Calendar

Back to All Events

Constellation Reading Series #26: Wayne Bund, Anthony Hudson, Jane Marchant

  • Bishop & Wilde 2601 Northwest Thurman Street Portland, OR, 97210 United States (map)

Constellation is a celebration of local and visiting writers of all genres and a regular gathering place for Portland's reading and writing communities. We want to build a long-running Portland institution that centers unrepresented writers and gives our local community a regular opportunity to connect with each other around literature.

Constellation Reading #26 is on Thurs, June 26th from 7-9 at Bishop & Wilde, presenting:

WAYNE BUND

Wayne Bund is a writer, visual artist, and performer whose place-based work explores the intersection of fantasy and identity.

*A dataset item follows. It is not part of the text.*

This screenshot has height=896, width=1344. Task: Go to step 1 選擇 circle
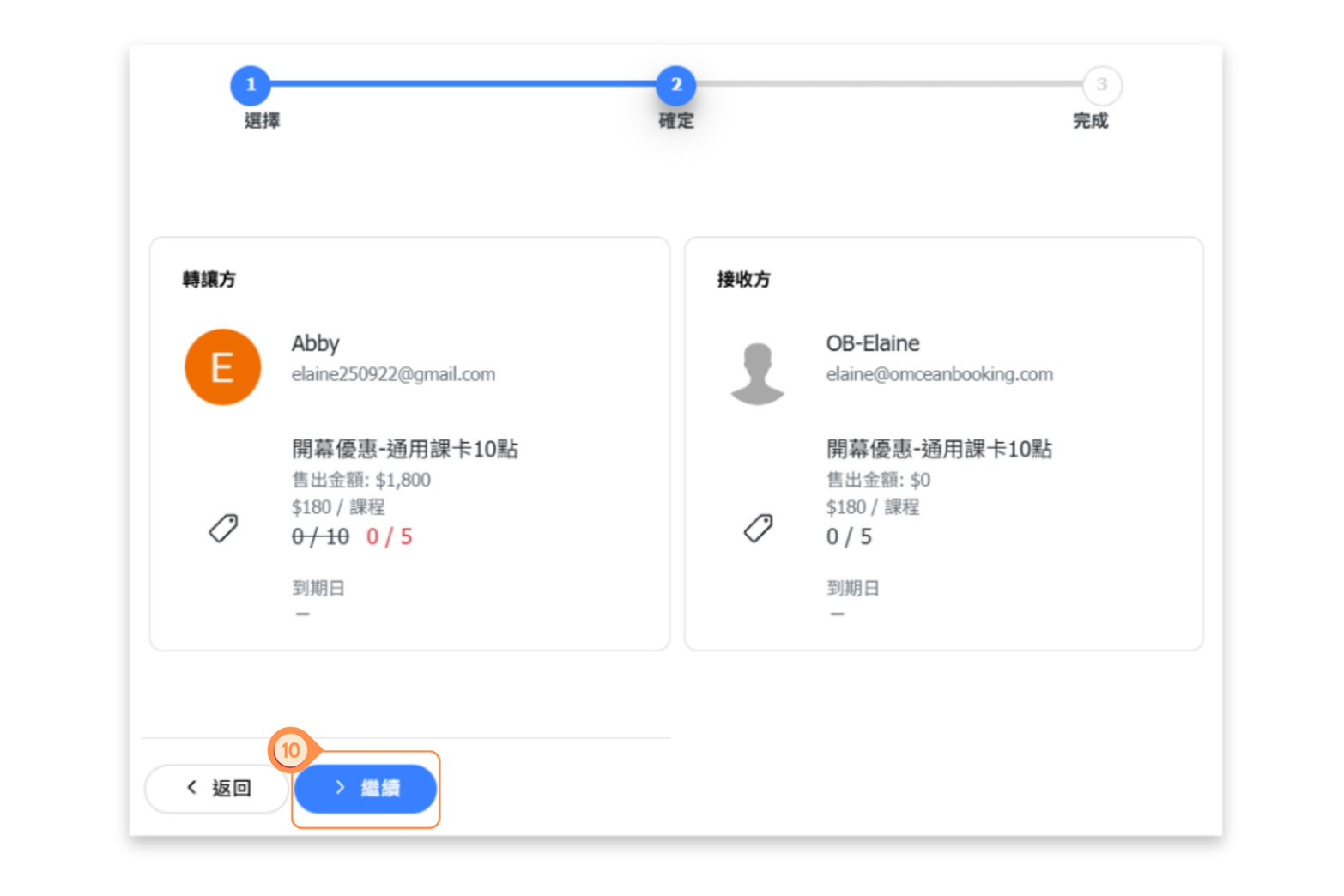(251, 85)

His work centers on how a queer body moves through and reshapes real and fictional landscapes. Born in Portland and raised on a farm in Boring, he is a Pisces with a Scorpio Rising. He has participated at residences at Lambda Literary, PLAYA Summer Lake, Caldera, and the Sou’wester Lodge. He holds an MFA from Pacific Northwest College of Art (PNCA). He lives in Portland, where he co-produces the queer party Lumbertwink, and is working on a novel.

ANTHONY HUDSON

Anthony Hudson is a Grand Ronde / Siletz artist and writer. Anthony's theatrical work, from Looking for Tiger Lily to Queer Horror—and performances as Portland's premier drag clown Carla Rossi—have earned him national fellowships, international engagements, and sainthood from the Portland Sisters of Perpetual Indulgence. Anthony’s writing has appeared in American Theatre, BOMB Magazine, Buckman Journal, Oregon ArtsWatch, and Arts and International Affairs. His first book, Lamp Back: Plays and Other Grievances, will be published by Northwestern University Press in 2026.

JANE MARCHANT

Jane Marchant (she/her) is an interdisciplinary storyteller working with prose, self-portraiture, inherited materials, and plants to dissect rationalities of racial passing and the implications of white men's exotification of light-skinned women of color. Her identity as a multi-racial daughter drives her art, and she uses form as evidence of existence, to create narrative, and to place her experiences in conversation with the women in her lineage. She’s the recipient of a National Endowment for the Arts Literature Fellowship, an Elizabeth George Foundation grant, a Lucas Artist Fellowship at Montalvo Center for the Arts, and a Tin House First Book Residency. Her work has appeared in ZYZZYVA, Guernica, Apogee, Kweli, Catapult, and elsewhere. Her favorite flower is jasmine.